Mais il déplore le fait de devoir appeler "systématiquement le médecin prescripteur" pour valider le changement. Ce n'est pas de demander l'autorisation qui le contrarie, mais la difficulté pour joindre la médecin. "Quand c'est un médecin en cabinet, c'est déjà difficile car ils sont en consultation et répondent peu au téléphone, mais si l'ordonnance émane d'un hôpital, retrouver le médecin relève du parcours du combattant" détaille Stéphane Pichon.
Des pharmacies-laboratoires "pour éviter le stress"
Heureusement l'Agence Nationale de Sécurité du Médicament a autorisé 47 pharmacies en France disposant d'un laboratoire à fabriquer certains médicaments. À Marseille, elles sont au nombre de trois, dont une dans le 14e arrondissement aux Rosiers.
Une aubaine pour le pédiatre, Patrick de Boisse, qui n'hésite pas à envoyer ses patients dans cette pharmacie. " Je la conseille aux parents pour éviter le stress de la pénurie". Mais tous les médicaments ne peuvent pas être fabriqués et tous ne sont pas non plus facilement substituables.

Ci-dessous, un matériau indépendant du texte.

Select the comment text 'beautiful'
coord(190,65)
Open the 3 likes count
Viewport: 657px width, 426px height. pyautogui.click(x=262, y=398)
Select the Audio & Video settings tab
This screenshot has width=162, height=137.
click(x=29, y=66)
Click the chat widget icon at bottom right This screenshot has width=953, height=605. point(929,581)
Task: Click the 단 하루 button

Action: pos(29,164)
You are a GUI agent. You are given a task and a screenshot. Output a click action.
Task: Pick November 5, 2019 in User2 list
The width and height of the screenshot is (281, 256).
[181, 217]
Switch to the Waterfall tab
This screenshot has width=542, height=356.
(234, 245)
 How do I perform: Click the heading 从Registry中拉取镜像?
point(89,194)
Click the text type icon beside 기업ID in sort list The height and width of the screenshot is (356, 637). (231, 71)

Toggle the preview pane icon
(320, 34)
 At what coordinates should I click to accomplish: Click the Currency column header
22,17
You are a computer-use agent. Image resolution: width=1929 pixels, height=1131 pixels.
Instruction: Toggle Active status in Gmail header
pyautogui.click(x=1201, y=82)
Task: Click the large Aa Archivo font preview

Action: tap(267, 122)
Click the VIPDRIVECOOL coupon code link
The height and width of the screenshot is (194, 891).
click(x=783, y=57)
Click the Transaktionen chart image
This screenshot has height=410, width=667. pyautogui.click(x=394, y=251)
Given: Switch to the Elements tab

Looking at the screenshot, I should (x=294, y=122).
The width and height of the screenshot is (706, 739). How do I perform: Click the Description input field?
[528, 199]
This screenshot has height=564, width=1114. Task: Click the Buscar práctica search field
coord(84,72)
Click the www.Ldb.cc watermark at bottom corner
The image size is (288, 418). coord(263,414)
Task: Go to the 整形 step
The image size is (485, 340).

"Sur des pathologies chroniques, un patient qui a trouvé le bon dosage et le bon médicament se retrouvera dans un grand inconfort si du jour au lendemain son médicament est en rupture de stock et s'il doit en prendre un autre, comme pour quelqu’un qui souffre d'arythmie par exemple", insiste Stéphane Pichon.
"Les pays les plus offrants seront réapprovisionnés"
Les raisons de ces pénuries sont multiples, comme la guerre en Ukraine. Le pays produisait l'aluminium des emballages de certains médicaments. Ou encore le manque d'approvisionnement de principes actifs dans les usines de fabrication, la délocalisation en Chine et en Inde des usines, et les prix concurrentiels. "Certains pays sont prêts à payer 0,80 centime des médicaments que la France paye 0,20 centime, donc en période de flux tendus, les pays les plus offrants seront réapprovisionnés en priorité, c'est le cas de l'Allemagne", précise Stéphane Pichon.
Les laboratoires pharmaceutiques sont internationaux et ont installé leurs chaînes de production en Chine et en Inde pour réduire les coûts de fabrication et 80% des principes actifs proviennent de ces pays. Jusque dans les années 1990, ces prix étaient administrés par l’État, qui se basait sur les coûts de production. Désormais, ils sont fixés à l’issue d’une négociation entre les industriels du médicament et le Comité économique des produits de santé (CEPS), qui représente l’État. "Et ce sont les médicaments génériques, peu chers qui sont touchés de plein fouet par la pénurie car pas assez rentables", explique le pharmacien.
Macron prône la souveraineté thérapeutique
Le 13 juin dernier, Emmanuel Macron a insisté sur l'importance de la souveraineté thérapeutique et notamment la relocalisation de certaines "usines de fabrication de médicaments essentiels en France".
Il existe aussi des astuces pour contourner aussi les pénuries, il suffit pour certains de franchir les frontières "Dans les Alpes-Maritimes par exemple on conseille aux patients qui ne trouvent pas le médicament en France d'aller l'acheter en Italie par exemple" nous dit Stéphane Pichon, qui reste très inquièt face à cette situation qui ne va qu'en empirant et il "tire la sonnette d'alarme avant qu'il ne soit trop tard, l'Etat doit intervenir et légiférer".